Is it curtains for Coconut Grove Playhouse revival?
For years now, as preservationists have fought Miami-Dade County’s plan to redevelop the Coconut Grove Playhouse as a 300-seat theater and as uninvited third parties have pushed their own plans, the county has responded by pointing to its long-term lease of the historic property from the state.
But now the county is in real danger of losing its control of the playhouse, as the state has threatened to take back the property it owns, saying the county and its partner, Florida International University, are nearly two years behind schedule on the project.
In a two-page letter dated Aug. 30, Callie DeHaven, director of the Division of State Lands, informed the county and FIU they were in violation of the lease for failing to adhere to a timeline.
The famous venue at 3500 Main Highway in the Grove has been closed for more than a decade, as state, county and city officials debated its fate.
Plans to resuscitate the theater began to come together in 2013 when the county announced an agreement with the university.
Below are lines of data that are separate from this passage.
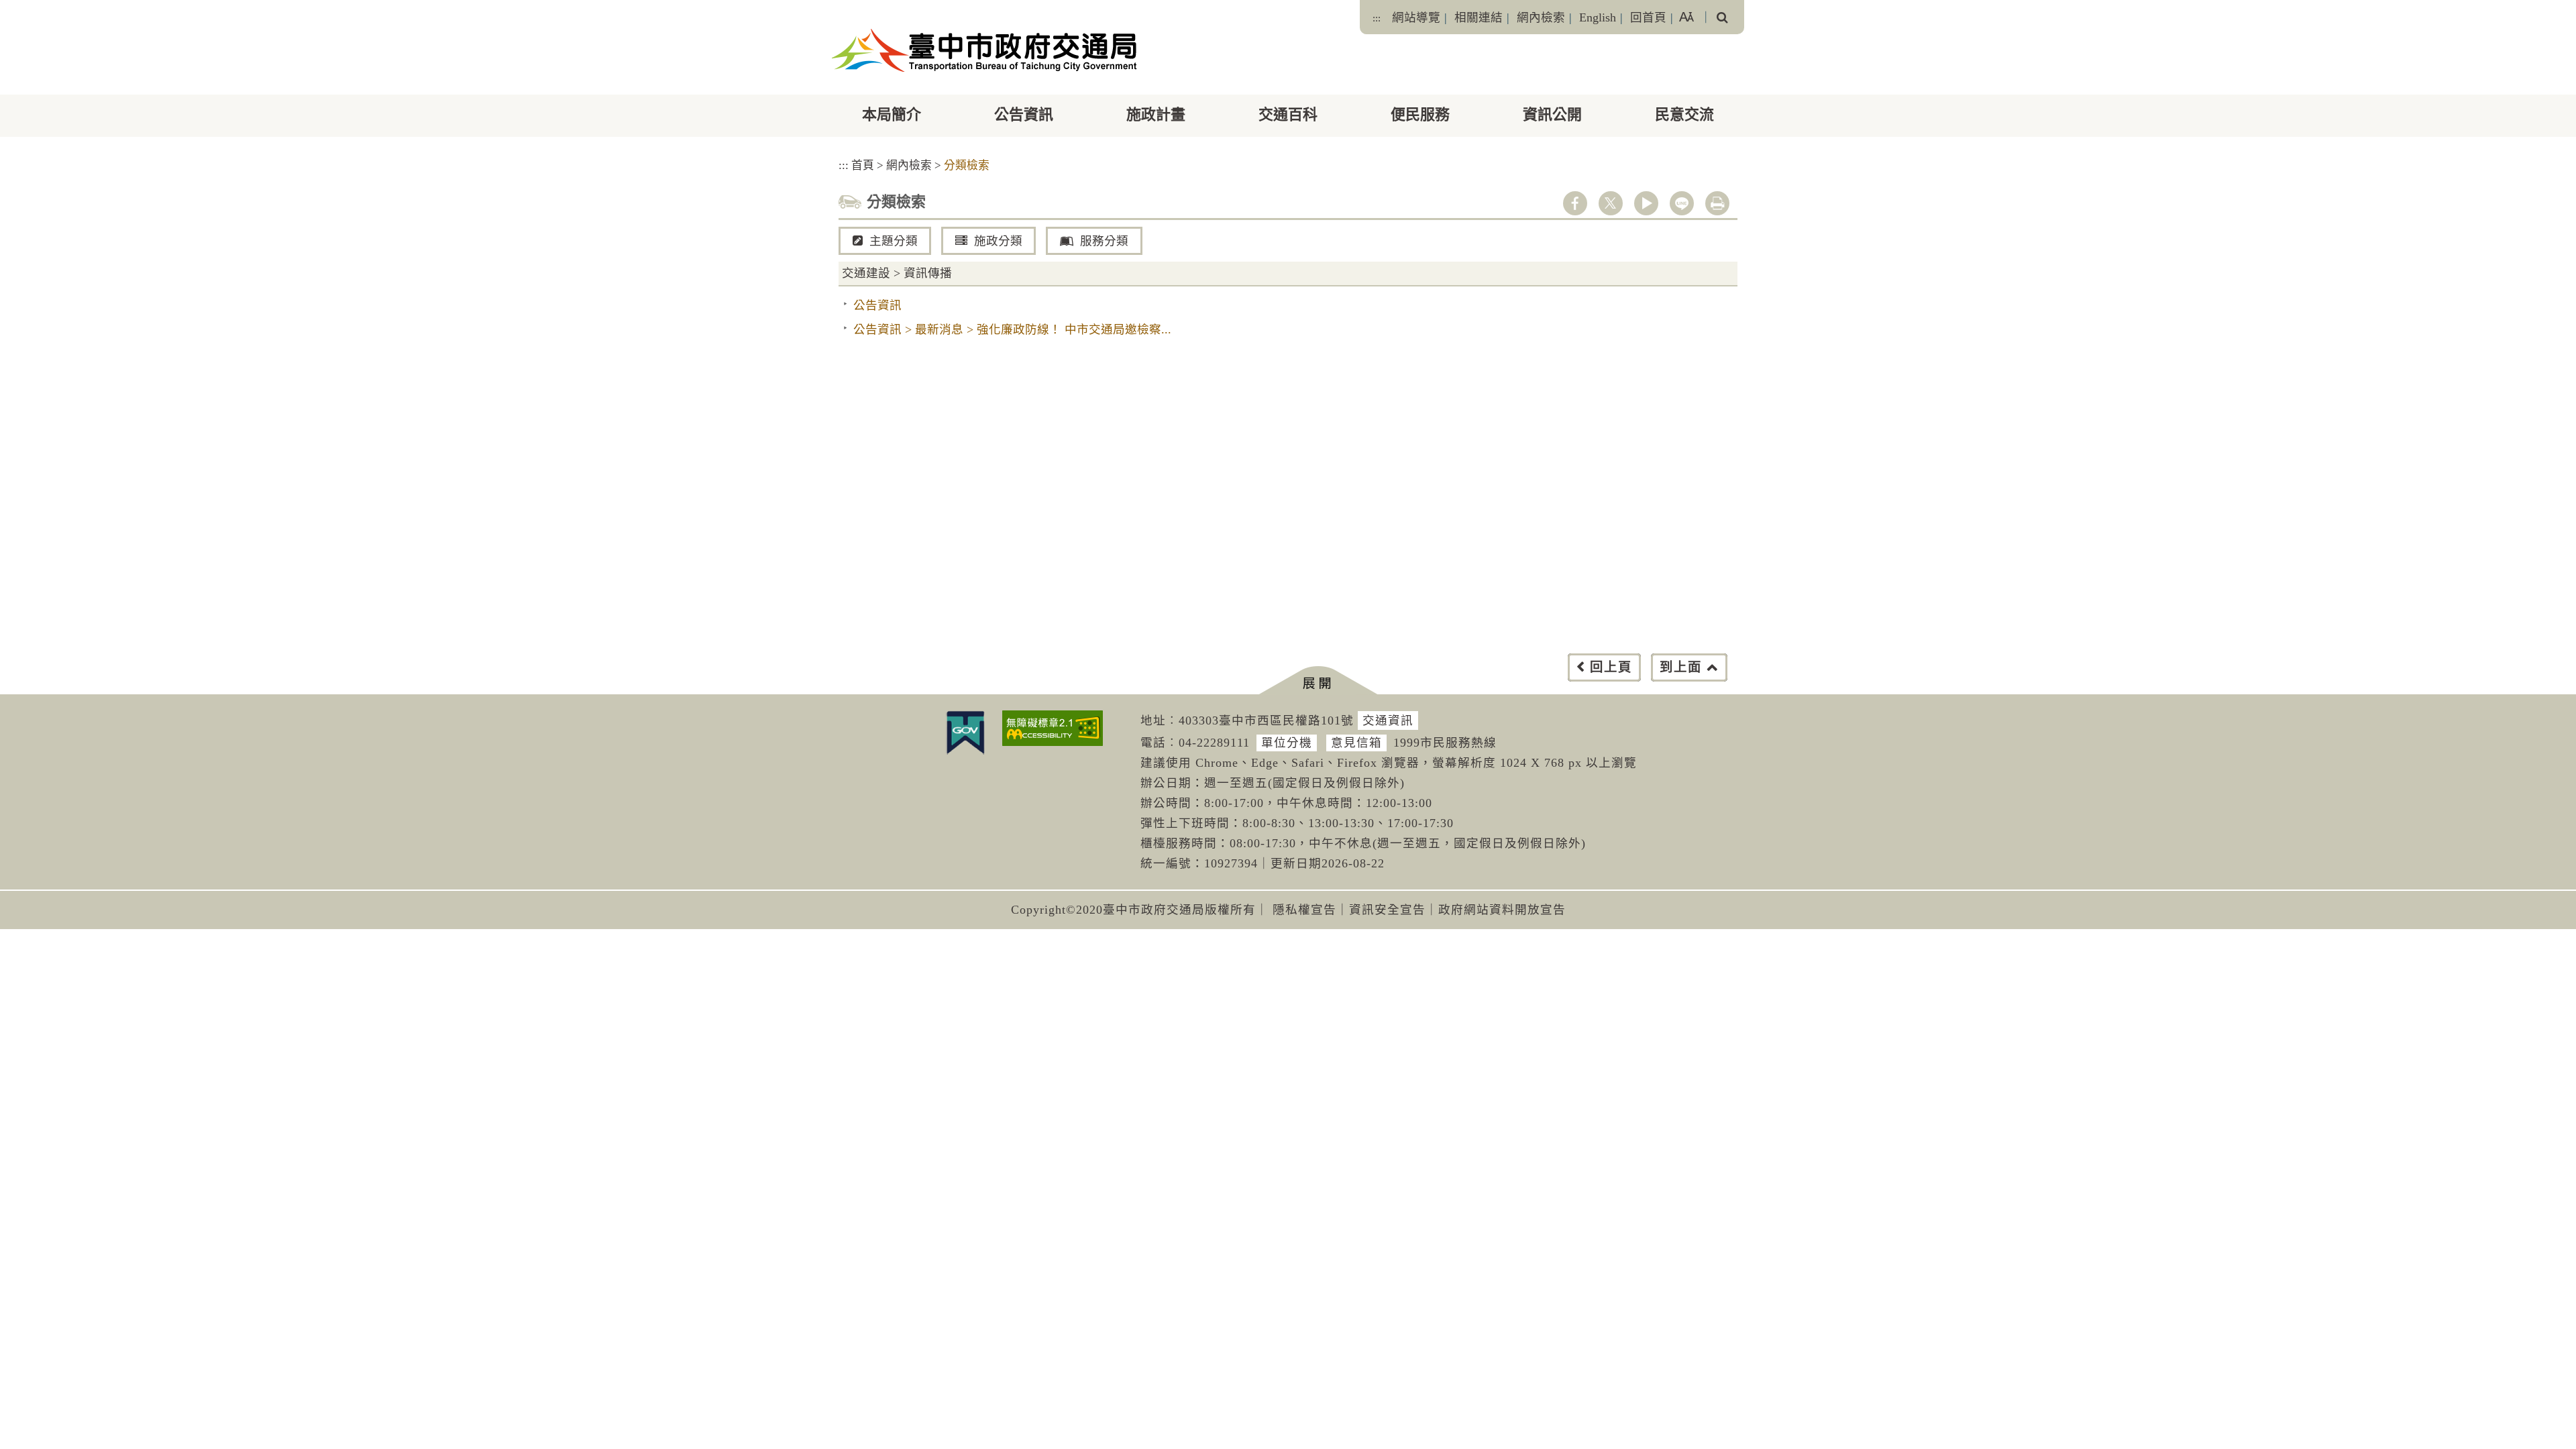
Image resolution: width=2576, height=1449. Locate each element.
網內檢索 (1541, 17)
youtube (1646, 203)
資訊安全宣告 (1387, 909)
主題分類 (893, 241)
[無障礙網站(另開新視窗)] (1053, 728)
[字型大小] (1686, 17)
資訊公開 (1552, 114)
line (1682, 203)
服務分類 (1104, 241)
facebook (1575, 203)
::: (1377, 18)
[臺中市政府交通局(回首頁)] (984, 50)
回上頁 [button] (1611, 667)
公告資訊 (1023, 114)
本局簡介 (891, 114)
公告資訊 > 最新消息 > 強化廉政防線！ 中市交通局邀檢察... (1012, 329)
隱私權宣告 (1304, 909)
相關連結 (1478, 17)
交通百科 (1288, 114)
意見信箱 (1356, 742)
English (1597, 17)
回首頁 (1648, 17)
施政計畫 (1155, 114)
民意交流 (1684, 114)
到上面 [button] (1681, 667)
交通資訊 (1387, 720)
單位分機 (1286, 742)
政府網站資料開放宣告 (1502, 909)
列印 (1717, 203)
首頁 (862, 165)
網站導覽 (1416, 17)
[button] (1318, 680)
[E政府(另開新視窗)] (965, 732)
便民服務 (1420, 114)
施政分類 (998, 241)
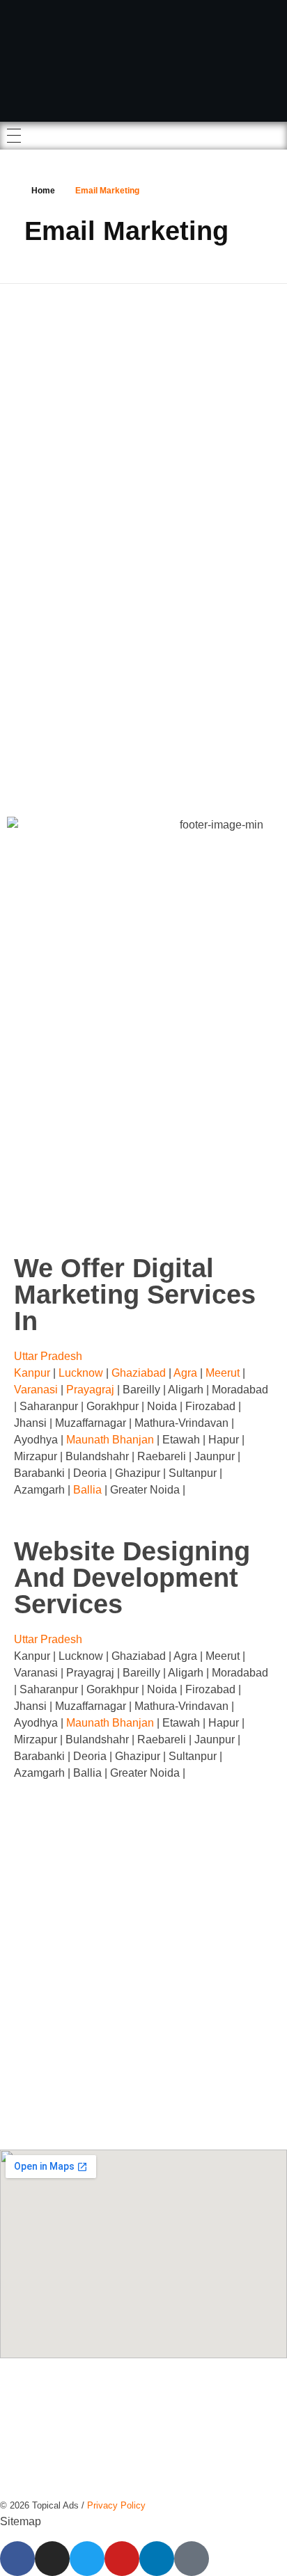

The state approved the county-FIU business plan, which allows the county – in partnership with the university – to have a 50-year lease of the theater, with a possibility of two 25-year renewals. The long-term lease was signed in October 2013.
The lease calls for site restoration and a new modern theater run by GableStage.
The redevelopment plan would basically save and restore the front of the theater, demolish the larger auditorium and build a new state-of-the-art 300-seat theater.
Some preservationists have been pressuring the county and FIU to restore the entire dilapidated playhouse, including the 1,100-seat auditorium.
In her Aug. 30 letter, Ms. DeHaven said the property is currently under lease to Florida International University Board of Trustees, on behalf of FIU, and Miami Dade County, “for the establishment of a theater to promote arts, cultural, community, civic, governmental and education activities for the benefit of the public, as outlined in the Business Plan for the Coconut Grove Playhouse Property …”
She continued: “You are in violation of certain terms, conditions, or requirements of the Lease. Specifically, you have failed to adhere to the timetable for the project development of the theater as required by the Business Plan. The most generous deadlines in the Business Plan required approval of architectural and engineering services to be completed by October 15, 2014; planning and design to be completed by October 15, 2016; and competitive bidding for construction to be completed by October 15, 2017. These deadlines have not been met. As of this date, the project should be in the permitting and construction phase (i.e., final phase); and instead, the planning and design phase is not complete, and the theater is nearly two years behind schedule.”
The letter was written on behalf of the state’s Board of Trustees of the Internal Improvement Trust Fund, as part of the Florida Department of Environmental Protection.
The letter concluded: “The aforementioned violations constitute a breach of covenants, terms, and conditions of the Lease and, unless remedied within 120 days to the satisfaction of BOT (Board of Trustees of the Internal Improvement Trust Fund), entitles BOT to terminate the Lease, recover the leased premises, and recover damages for your breach of the Lease.”
There has been some movement on the playhouse this year.
The city’s Urban Development Review Board on Feb. 21 voted 6-0 to recommend approval of the restoration as presented by the county, many complimenting the design to revive the famous venue.
In addition, the Miami Parking Authority (MPA) is a partner in the project and the city’s Off-Street Parking Board this summer approved agreements to build a municipal parking garage next door to the theater.
At its July 30 meeting, the parking board unanimously approved entering into an agreement with architectural firm Arquitectonica for design of the new public parking garage.
A background memo from parking authority CEO Art Noriega on the contract with the architectural firm noted that the county contracted with Arquitectonica International Corp. for the development of a master plan and design documents for the playhouse property.
The architect’s master design includes re-establishing the original uses of the Coconut Grove Playhouse’s front building for retail and office use; adding a parking garage on what is now the surface parking on the north part of the site, which is to be screened by office liner units facing both Main Highway and the residential area to the west; offering retail space at the ground level of the garage facing Main Highway; and placing a food and beverage establishment between the theater and the garage, Mr. Noriega wrote.
The memo said, “… the Parties acknowledge that the County has contracted with the Architect for the design of the 300-seat theatre, the Rehearsal, Costume and Scene Shop, and the Historic Front Building, and that in order to create a cohesive project it is agreed that the remainder of the Project Components shall also be designed by the same Architect.”
Final approvals needed from the city’s Historic and Environmental Preservation Board and Planning, Zoning and Appeals Board remain unresolved, along with a pending lawsuit against the city filed by the county.
County officials have set aside $20 million in bond borrowing to revive the historic theater.
It was considered one of the most distinctive movie theaters in the United States when completed in 1927. It closed in 2006 after financial woes strapped the group in charge.